Exercise: Each entry needs to be retyped exactly.

The records:
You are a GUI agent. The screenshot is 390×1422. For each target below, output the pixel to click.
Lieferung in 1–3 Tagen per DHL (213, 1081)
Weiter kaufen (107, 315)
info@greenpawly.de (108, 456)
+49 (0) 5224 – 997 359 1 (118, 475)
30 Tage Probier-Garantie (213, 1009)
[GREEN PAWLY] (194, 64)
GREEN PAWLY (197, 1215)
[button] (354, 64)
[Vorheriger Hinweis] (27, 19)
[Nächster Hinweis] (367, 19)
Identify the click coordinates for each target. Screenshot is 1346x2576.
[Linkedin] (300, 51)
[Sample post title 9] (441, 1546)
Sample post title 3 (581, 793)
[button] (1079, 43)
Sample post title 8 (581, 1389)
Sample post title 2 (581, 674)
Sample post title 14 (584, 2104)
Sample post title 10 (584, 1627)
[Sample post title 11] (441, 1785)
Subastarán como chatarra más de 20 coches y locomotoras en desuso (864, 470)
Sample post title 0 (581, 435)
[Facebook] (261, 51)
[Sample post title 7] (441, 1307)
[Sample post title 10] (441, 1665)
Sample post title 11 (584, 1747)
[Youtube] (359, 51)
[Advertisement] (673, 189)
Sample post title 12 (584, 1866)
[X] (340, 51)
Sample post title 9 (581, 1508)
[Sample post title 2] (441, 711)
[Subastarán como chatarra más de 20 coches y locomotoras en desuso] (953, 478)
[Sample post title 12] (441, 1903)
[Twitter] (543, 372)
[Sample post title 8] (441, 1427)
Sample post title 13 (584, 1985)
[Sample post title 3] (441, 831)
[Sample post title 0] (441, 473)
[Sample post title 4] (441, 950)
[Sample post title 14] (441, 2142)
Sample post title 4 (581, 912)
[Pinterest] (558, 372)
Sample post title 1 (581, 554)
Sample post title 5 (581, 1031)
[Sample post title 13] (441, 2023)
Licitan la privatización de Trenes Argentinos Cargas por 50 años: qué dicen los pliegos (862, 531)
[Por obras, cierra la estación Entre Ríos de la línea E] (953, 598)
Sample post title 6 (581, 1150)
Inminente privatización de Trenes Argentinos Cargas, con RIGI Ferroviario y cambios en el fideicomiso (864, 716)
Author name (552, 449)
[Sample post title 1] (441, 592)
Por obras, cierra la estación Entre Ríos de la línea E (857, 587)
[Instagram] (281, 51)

Exercise answer:
You are a GUI agent. The screenshot is 390×1422. For each target below, output the pixel to click.
Lieferung in 1–3 Tagen per DHL (213, 1081)
Weiter kaufen (107, 315)
info@greenpawly.de (108, 456)
+49 (0) 5224 – 997 359 1 (118, 475)
30 Tage Probier-Garantie (213, 1009)
[GREEN PAWLY] (194, 64)
GREEN PAWLY (197, 1215)
[button] (354, 64)
[Vorheriger Hinweis] (27, 19)
[Nächster Hinweis] (367, 19)
Identify the click coordinates for each target. Screenshot is 1346x2576.
[Linkedin] (300, 51)
[Sample post title 9] (441, 1546)
Sample post title 3 (581, 793)
[button] (1079, 43)
Sample post title 8 (581, 1389)
Sample post title 2 (581, 674)
Sample post title 14 (584, 2104)
Sample post title 10 (584, 1627)
[Sample post title 11] (441, 1785)
Subastarán como chatarra más de 20 coches y locomotoras en desuso (864, 470)
Sample post title 0 (581, 435)
[Facebook] (261, 51)
[Sample post title 7] (441, 1307)
[Sample post title 10] (441, 1665)
Sample post title 11 (584, 1747)
[Youtube] (359, 51)
[Advertisement] (673, 189)
Sample post title 12 (584, 1866)
[X] (340, 51)
Sample post title 9 (581, 1508)
[Sample post title 2] (441, 711)
[Subastarán como chatarra más de 20 coches y locomotoras en desuso] (953, 478)
[Sample post title 12] (441, 1903)
[Twitter] (543, 372)
[Sample post title 8] (441, 1427)
Sample post title 13 (584, 1985)
[Sample post title 3] (441, 831)
[Sample post title 0] (441, 473)
[Sample post title 4] (441, 950)
[Sample post title 14] (441, 2142)
Sample post title 4 (581, 912)
[Pinterest] (558, 372)
Sample post title 1 (581, 554)
Sample post title 5 (581, 1031)
[Sample post title 13] (441, 2023)
Licitan la privatización de Trenes Argentinos Cargas por 50 años: qué dicen los pliegos (862, 531)
[Por obras, cierra la estación Entre Ríos de la línea E] (953, 598)
Sample post title 6 (581, 1150)
Inminente privatización de Trenes Argentinos Cargas, con RIGI Ferroviario y cambios en el fideicomiso (864, 716)
Author name (552, 449)
[Sample post title 1] (441, 592)
Por obras, cierra la estación Entre Ríos de la línea E (857, 587)
[Instagram] (281, 51)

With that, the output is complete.